:: Exercise ::
Write out each line of the records that has "computer" in it.

[Stored items]
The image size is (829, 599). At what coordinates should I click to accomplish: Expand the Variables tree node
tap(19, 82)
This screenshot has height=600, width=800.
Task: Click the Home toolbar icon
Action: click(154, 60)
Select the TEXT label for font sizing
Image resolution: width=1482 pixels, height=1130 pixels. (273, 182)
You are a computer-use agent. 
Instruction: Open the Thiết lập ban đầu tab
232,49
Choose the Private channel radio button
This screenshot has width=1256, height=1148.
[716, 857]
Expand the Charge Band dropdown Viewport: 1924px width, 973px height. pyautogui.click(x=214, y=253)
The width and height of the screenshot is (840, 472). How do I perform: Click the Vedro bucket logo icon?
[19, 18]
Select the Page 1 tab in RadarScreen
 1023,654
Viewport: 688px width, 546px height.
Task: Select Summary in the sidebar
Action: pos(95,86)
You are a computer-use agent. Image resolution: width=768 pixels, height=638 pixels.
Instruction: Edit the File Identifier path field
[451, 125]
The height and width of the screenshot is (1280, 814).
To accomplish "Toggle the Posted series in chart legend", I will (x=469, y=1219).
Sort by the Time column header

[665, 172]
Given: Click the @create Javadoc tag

:: Response to this task ::
You are a computer-use agent. 
You are a computer-use agent. Image resolution: width=768 pixels, height=638 pixels.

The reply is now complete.